Ellie crosses the sound in a motorboat she finds abandoned by the WLF, who are all off to invade Seraphite island. Ellie is detoured there, briefly kidnapped and nearly murdered in a baffling scene that seems to exist only so she’ll understand that the Seraphites are Also Bad. When she escapes, she finds that Abby is not in the aquarium. Instead, Ellie surprises two more members of Abby’s team: Mel (Ariela Barer) and Owen (Spencer Lord).
The standoff goes poorly. Ellie shoots Owe; the bullet goes clean through him and grazes Mel’s neck just deeply enough to be fatal. As Mel fades, she reveals she’s pregnant, and begs Ellie to cut the baby out—offering to walk her through the process. Ellie is overwhelmed, and Mel dies before the baby can be saved.
This is a notable departure from The Last of Us Part II, in which Mel and Owen both fight back against Ellie, who kills them in self-defense. With a knife, even. Taken in conjunction with Ellie saying she did not kill Nora at the start of the episode—along with the fuzzy flashbacks of “The Price” immediately preceding this ugliness—it seems that the HBO version of the story is attempting to sand off the video game’s rougher edges, trying to keep Ellie sympathetic, if not likable.

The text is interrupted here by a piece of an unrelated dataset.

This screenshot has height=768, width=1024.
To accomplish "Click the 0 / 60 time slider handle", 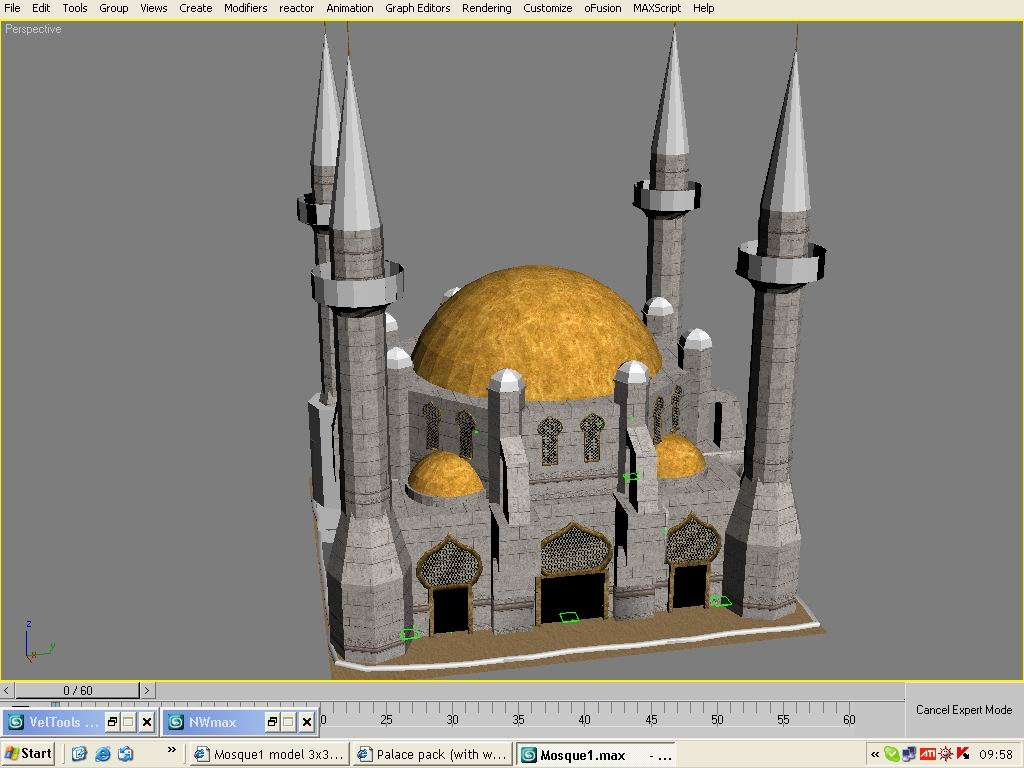I will 77,690.
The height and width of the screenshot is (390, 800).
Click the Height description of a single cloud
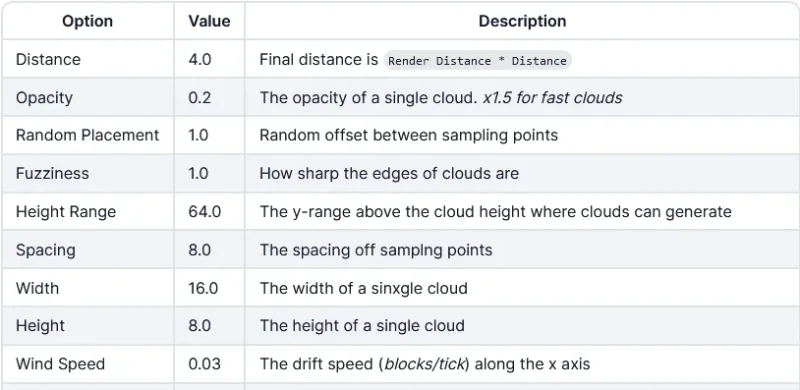point(362,326)
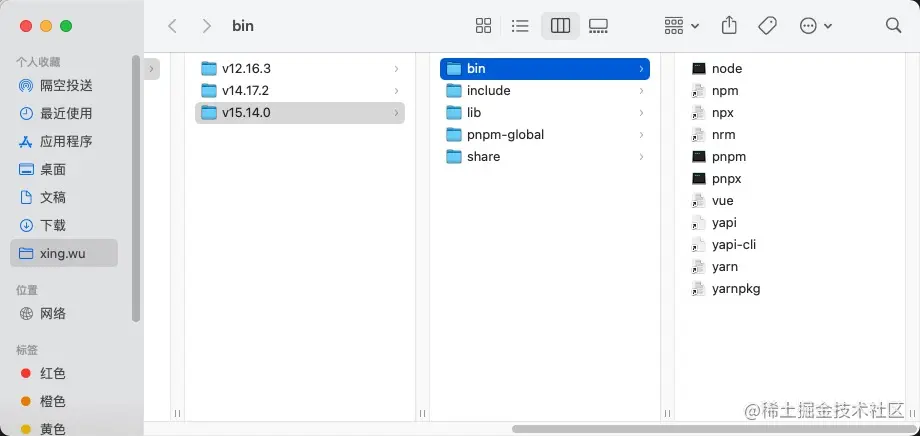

The Ellie of The Last of Us Part II is possessed by an insatiable rage. The Ellie of HBO’s The Last of Us just seems confused, like she’s still not sure what the consequences of her actions might be. This is an interesting difference, but it’s one that the rest of the story has not been adjusted to accommodate. If Ellie is so torn, why does she remain so driven? Perhaps “The Price” was too good at showing us her happier times, giving the impression of closure where Ellie does not seem to have any.
Jesse and Tommy find Ellie breaking down in the aquarium, and take her back to the theater, where she seems once again ready to let go of her quest. Tommy, in one of his only lines this episode, affirms Ellie’s decisions, telling her that Abby’s team was guilty. But he also asks if Ellie can make peace with not finding Abby. Ellie says she’ll just have to.

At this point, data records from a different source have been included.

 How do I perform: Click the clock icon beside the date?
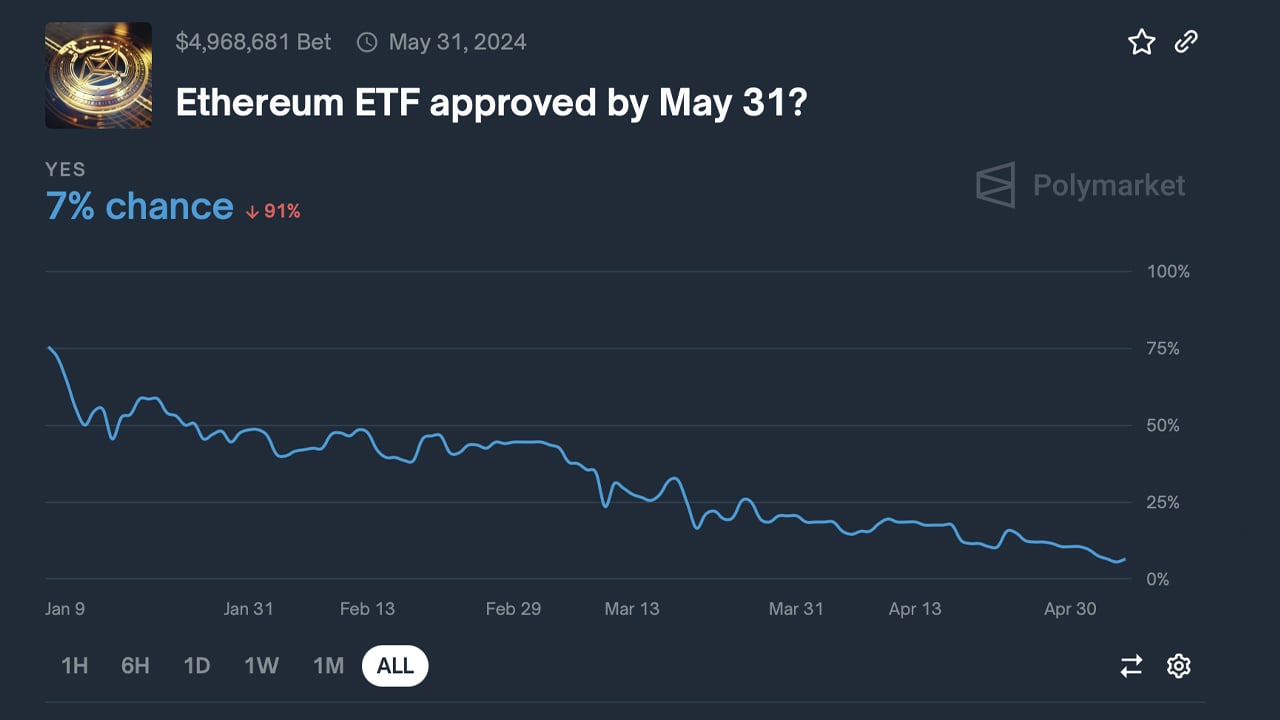coord(366,42)
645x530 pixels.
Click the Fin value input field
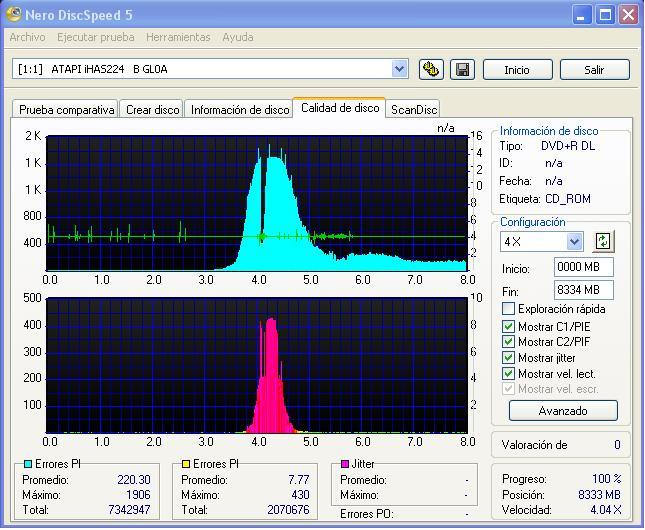pos(583,290)
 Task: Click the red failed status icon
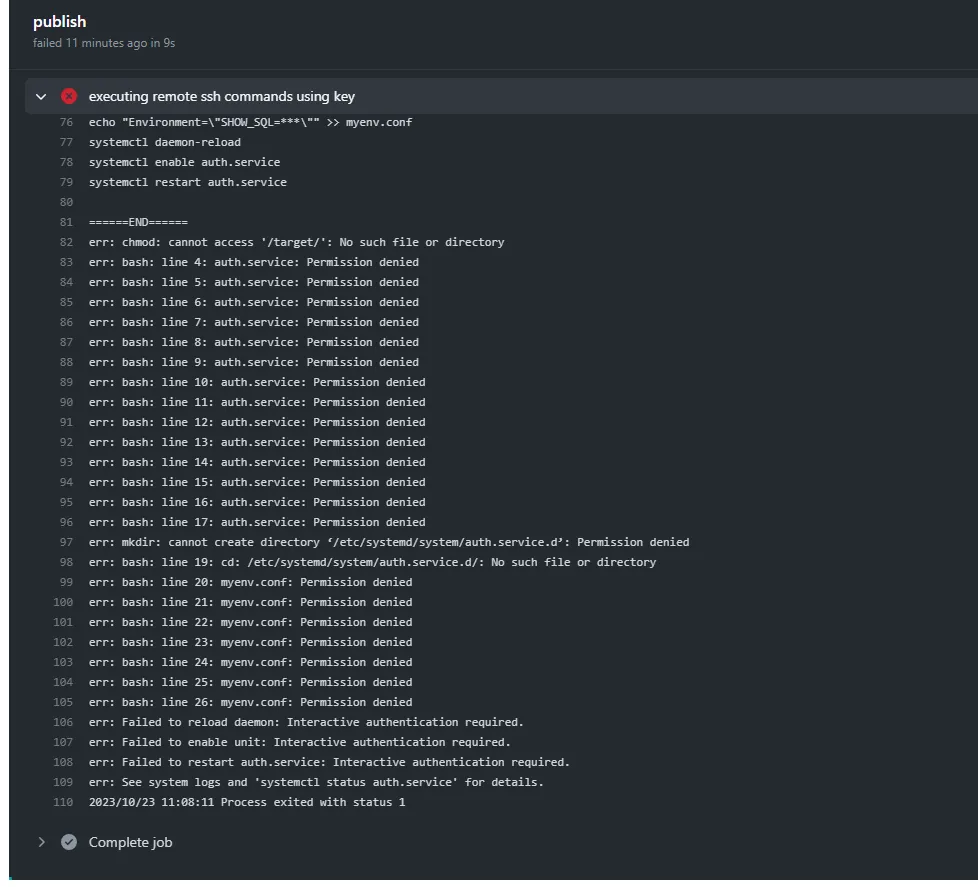[x=69, y=97]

But that’d before Abby appears, getting the jump on Tommy after he goes into the theater’s lobby. She kills Jesse as he and Ellie race to his aid. Kaitlyn Dever’s return to the story is formidable; she seethes with palpable rage in this brief scene as Abby. “I let you live,” she tells Ellie, furious. “And you wasted it.” She points her gun at Ellie, and there’s a shot. We won’t see what happens until season three.
But even then, it might be a while before the cliffhanger is resolved. Because final scene of season two finally pulls the big bait-and-switch at the heart of The Last of Us Part II: It flashes back to Abby, waking up from a nap as she surveys the stadium that the WLF has converted into a community. When The Last of Us returns, we’ll see how Abby spent the three days Ellie was out there, looking for her, and finally get a more complete picture of the conflict in Seattle. It might not be a clearer one, but it’ll certainly be bigger.